In the midst of this difficult time, she received an unexpected call from Yanet, who works to help members take control of their health through better management of their chronic conditions. In this case, it was to encourage Barb to complete her yearly health screenings in order to stay enrolled in her pre-diabetic health plan.
But Yanet could tell Barb needed more than a check in of her health — she needed a friend.
“We started talking and she started telling me about recent events in her life. She was going through a very tough situation emotionally,” Yanet said. “So what I wanted to do with her was offer her my support.”
Yanet said she takes a compassionate approach in speaking with members to help her understand a holistic view of their health — both physical and mental. Oftentimes, discussing matters of one’s health is personal, so creating a connection to help members feel comfortable is key.
“I believe that the most important aspect of my job is the moment I support them,” Yanet said. “Sometimes I have found that they didn’t even realize that they need help.”
Barb said she just clicked with Yanet and felt comfortable telling her about her struggles to find the right help to cope with her grief.
Yanet knew that addressing Barb’s mental health was a key factor in her overall health and well-being. She helped offer support through resources available within Barb’s UnitedHealthcare plan, plus those offered through community programs. This included things like:
- Mental health care coordination through the Employee Assistance Program (EAP), which helped refer her to three therapy visits with a behavioral health specialist at no additional cost
- Groups for coping with grief, specific to the loss of a child
- Online tools, like Sanvello, which help provide professional mental health support
“I would never have known any of that if not for her,” Barb said. “She did all the research. I mean, she went totally out of her way to help me. And it's something I never expected from such a big corporation. That I wasn't just a number.”

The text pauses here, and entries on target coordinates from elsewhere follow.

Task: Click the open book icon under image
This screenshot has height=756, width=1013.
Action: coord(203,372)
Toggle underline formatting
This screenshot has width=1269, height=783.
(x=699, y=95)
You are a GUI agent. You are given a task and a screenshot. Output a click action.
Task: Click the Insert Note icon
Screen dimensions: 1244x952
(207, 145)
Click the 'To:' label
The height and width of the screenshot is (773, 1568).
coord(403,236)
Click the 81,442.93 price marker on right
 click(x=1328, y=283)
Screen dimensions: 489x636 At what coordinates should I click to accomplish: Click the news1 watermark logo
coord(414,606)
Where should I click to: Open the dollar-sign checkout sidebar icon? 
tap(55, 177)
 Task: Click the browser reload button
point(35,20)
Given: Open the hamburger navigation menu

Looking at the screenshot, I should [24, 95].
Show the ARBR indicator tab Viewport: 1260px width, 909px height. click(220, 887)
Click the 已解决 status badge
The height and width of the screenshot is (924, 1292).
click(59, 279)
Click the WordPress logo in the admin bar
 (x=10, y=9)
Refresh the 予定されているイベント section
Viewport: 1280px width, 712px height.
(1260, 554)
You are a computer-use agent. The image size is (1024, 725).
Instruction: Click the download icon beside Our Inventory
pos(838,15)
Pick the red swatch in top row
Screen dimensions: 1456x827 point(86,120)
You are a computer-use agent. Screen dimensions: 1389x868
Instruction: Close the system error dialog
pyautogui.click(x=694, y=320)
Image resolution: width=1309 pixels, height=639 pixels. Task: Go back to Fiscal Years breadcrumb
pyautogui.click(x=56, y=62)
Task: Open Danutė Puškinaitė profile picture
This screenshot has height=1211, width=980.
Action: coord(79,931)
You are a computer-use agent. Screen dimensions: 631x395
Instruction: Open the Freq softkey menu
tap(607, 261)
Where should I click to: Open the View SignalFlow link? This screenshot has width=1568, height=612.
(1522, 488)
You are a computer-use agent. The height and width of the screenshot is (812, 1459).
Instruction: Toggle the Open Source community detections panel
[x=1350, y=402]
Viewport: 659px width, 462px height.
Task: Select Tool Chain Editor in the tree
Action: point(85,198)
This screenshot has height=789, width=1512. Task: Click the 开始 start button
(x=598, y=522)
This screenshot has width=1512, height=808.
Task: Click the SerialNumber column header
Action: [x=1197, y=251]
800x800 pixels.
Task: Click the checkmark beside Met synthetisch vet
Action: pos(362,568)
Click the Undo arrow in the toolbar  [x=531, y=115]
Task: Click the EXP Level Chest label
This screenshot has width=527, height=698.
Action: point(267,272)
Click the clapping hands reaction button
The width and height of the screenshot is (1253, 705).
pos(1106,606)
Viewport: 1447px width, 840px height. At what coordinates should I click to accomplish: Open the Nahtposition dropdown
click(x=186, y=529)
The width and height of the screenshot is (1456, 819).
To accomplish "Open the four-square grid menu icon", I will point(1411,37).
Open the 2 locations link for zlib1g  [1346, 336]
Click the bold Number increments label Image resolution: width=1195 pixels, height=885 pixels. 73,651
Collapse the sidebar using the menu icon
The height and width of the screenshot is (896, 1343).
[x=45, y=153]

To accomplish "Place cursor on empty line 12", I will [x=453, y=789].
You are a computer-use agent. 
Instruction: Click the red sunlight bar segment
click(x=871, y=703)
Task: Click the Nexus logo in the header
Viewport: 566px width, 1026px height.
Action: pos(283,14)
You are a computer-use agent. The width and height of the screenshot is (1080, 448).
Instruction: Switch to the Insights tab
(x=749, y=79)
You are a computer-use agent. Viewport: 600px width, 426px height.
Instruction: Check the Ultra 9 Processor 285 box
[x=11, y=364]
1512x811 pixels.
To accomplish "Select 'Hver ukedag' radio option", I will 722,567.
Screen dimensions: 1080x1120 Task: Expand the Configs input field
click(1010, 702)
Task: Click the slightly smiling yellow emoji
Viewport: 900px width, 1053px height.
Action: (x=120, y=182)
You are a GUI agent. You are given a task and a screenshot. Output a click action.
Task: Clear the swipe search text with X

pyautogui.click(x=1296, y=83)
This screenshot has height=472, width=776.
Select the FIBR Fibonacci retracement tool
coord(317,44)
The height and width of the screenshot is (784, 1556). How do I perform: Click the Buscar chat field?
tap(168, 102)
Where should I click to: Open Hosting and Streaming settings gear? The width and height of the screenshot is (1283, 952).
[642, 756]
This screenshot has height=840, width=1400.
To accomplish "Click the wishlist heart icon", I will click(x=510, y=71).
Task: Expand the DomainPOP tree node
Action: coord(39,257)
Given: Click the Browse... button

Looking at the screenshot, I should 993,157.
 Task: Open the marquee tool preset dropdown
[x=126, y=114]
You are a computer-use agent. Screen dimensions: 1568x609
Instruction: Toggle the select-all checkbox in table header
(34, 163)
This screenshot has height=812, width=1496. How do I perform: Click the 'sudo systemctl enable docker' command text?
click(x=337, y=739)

Yanet also helped Barb understand how to affordably maintain her physical health with visits to her primary care doctor, which has helped her keep her blood sugar and blood pressure under control.
Above all else, Barb said one of the most important things Yanet did was listen.
“Just knowing that I have Yanet is a good feeling,” Barb said. “She has been the bright light in this whole thing. If I’m having a bad day, I could just call her up and she somehow knows how to make it better.”
Yanet continues to check in with Barb to make sure she’s doing OK — and staying on top of her health. Whether she suggests new resources, coping techniques or just calls to say hi, Barb appreciates knowing someone is looking out for her.
“I just feel like I have someone in my corner and it’s a great feeling,” Barb said.
*Name has been changed to ensure privacy.